Le calcul de la réduction générale des cotisations s’effectue avec les éléments suivants :

  • La rémunération brute du salarié
  • Le montant du SMIC
  • La catégorie du salarié
  • Le paramètre « T » correspondant à la valeur maximal du coefficient
  • Le coefficient « C » (déterminé avec le paramètre « T »)

A compter du 1er Janvier 2020, la réduction générale s’applique sur les cotisations dues au titre des AT/MP dans la limite de 0,69% de la rémunération. Le paramètre T a ainsi été modifié par décret du 03 janvier 2020, ainsi que les seuils d’effectifs auxquels il s’applique. Ainsi pour 2020, le paramètre T a les valeurs suivantes (pour le cas général) :

  • 0,3205 avec FNAL à 0,10% sur les rémunérations plafonnées : entreprises jusqu’à 50 salariés
  • 0,3245 avec FNAL à 0,50% sur la totalité des rémunérations : entreprises de 51 salariés et plus

Réduction Fillon : fiche de paie et DSN

Sur la fiche de paie, la « réduction Fillon » est affichée comme un montant de cotisations patronales négatif. Pour obtenir la réduction, celle-ci doit être déclarée en DSN.
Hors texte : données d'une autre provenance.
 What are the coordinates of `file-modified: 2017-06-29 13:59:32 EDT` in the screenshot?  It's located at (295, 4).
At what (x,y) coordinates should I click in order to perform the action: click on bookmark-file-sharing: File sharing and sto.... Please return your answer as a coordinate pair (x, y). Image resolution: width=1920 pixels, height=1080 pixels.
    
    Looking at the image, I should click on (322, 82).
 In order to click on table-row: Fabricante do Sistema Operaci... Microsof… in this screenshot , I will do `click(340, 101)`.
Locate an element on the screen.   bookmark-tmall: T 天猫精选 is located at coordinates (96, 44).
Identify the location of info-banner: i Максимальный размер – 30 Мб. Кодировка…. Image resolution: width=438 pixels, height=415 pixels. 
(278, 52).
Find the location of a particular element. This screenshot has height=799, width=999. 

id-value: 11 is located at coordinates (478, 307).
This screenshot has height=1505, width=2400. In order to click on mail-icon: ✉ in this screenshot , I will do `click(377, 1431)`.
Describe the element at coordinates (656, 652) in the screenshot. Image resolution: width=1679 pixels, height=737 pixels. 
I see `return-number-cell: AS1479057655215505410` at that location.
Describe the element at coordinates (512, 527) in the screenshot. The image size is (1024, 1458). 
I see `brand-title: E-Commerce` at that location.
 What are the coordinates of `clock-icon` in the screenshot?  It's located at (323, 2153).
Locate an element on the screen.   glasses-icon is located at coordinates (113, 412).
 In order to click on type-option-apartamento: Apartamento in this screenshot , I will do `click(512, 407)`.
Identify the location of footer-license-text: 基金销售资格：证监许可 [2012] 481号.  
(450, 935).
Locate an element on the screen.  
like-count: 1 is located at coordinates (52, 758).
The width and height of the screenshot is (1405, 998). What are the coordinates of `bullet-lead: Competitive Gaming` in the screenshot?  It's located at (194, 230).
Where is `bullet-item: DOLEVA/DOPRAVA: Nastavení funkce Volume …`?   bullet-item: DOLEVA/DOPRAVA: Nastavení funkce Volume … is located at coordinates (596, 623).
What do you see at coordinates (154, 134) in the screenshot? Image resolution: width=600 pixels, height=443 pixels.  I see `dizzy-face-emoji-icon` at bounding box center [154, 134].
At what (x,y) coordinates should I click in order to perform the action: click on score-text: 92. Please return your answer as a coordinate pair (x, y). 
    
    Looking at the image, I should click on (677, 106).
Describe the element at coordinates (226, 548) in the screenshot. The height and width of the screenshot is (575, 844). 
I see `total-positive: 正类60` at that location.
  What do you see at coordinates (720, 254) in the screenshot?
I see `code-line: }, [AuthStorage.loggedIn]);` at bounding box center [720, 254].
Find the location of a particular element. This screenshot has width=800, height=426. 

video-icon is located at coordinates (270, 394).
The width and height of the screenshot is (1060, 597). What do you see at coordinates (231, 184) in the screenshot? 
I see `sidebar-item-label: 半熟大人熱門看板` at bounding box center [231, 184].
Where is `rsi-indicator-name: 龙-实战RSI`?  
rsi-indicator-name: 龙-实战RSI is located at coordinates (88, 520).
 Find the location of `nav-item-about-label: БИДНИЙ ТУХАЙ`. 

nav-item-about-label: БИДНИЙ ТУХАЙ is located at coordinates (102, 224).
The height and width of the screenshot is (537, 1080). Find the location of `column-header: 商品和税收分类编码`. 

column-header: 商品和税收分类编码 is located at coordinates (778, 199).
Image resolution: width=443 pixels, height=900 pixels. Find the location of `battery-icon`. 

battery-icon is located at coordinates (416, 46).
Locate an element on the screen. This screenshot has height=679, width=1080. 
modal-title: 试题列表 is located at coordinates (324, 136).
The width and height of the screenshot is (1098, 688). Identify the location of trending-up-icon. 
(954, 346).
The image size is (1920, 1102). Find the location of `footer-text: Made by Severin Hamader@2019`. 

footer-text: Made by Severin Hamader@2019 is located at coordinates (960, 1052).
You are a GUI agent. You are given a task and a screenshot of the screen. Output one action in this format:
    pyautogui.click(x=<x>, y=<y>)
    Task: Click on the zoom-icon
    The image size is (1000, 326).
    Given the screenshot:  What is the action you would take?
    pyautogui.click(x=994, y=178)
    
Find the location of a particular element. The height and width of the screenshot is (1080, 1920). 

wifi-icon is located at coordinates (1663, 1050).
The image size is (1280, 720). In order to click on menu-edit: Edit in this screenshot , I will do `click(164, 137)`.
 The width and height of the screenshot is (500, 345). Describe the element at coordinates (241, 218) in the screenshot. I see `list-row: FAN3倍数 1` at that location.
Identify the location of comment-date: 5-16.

6-Articulation entre la DFS et la réduction Fillon 

Plafonnement de 130% de la DFS

Le paramètre T de la réduction générale s’applique au brut abattu (c’est-à-dire à la rémunération brute déduite du montant de l’abattement DFS).  L’abattement lié à la DFS avait donc une triple conséquence :

  • diminuer proportionnellement le montant des cotisations théoriquement dues
  • augmenter le montant des allègements de cotisations patronales
  • rendre certaines rémunérations éligibles alors qu’elles ne l’étaient pas sans la DFS

La DFS permettait aux employeurs concernés de bénéficier d’un allégement plus important, au titre de la réduction Fillon, que celui normalement applicable. Parfois, l’abattement lié à la DFS rendait même la rémunération du salarié éligible à la réduction générale.

A compter du 1er janvier 2020, voici ce qui change : pour les salariés qui bénéficient de la déduction forfaitaire pour frais professionnelle (DFS), la réduction générale de cotisations patronales est plafonnée à 130% du montant obtenu par les employeurs qui n’appliquent pas la DFS.

Cette mesure entrée en vigueur avec la Loi de financement de la sécurité sociale 2020 a un coût important car la réduction Fillon ne se calcule plus seulement à partir du brut abattu soumis à cotisations sociales. Le résultat est de faire sortir du champ d’application de la réduction Fillon les salariés dont le brut avant abattement est supérieur à 1,6 SMIC.

Calcul de la réduction générale en 3 étapes :

Pour un salarié auquel on applique la DFS, le calcul de la réduction générale doit désormais s’effectuer en trois étapes :

  1. Calculer la réduction générale sur la base de l’assiette correspondant au brut abattu de la DFS
  2. Calculer la réduction générale sur la base de l’assiette correspondant au brut non abattu
  3. Calculer le plafond de 130% sur la base du montant de la réduction générale non abattue (pour obtenir le montant autorisé de réduction).

Maintenant que vous en avez compris le principe, vous pouvez évaluer la perte d’allègement de charges à venir. Toutefois, pas de panique pour le calcul sur la fiche de paie de vos collaborateurs : votre logiciel de paie en ligne intègre cette nouvelle donne pour vous épargner ces calculs compliqués.

Il est important de bien comprendre à quoi correspondent les charges sociales afin d’être en capacité de lire correctement une fiche de paie. Devant la difficulté à comprendre toutes ces notions, la fiche de paie simplifiée (ou bulletin de paie clarifié) a été instituée au 1er janvier 2018. Elle doit permettre aux salariés de mieux visualiser les prélèvements effectués sur le bulletin en les regroupant et en les classant en rubriques et sous-rubriques.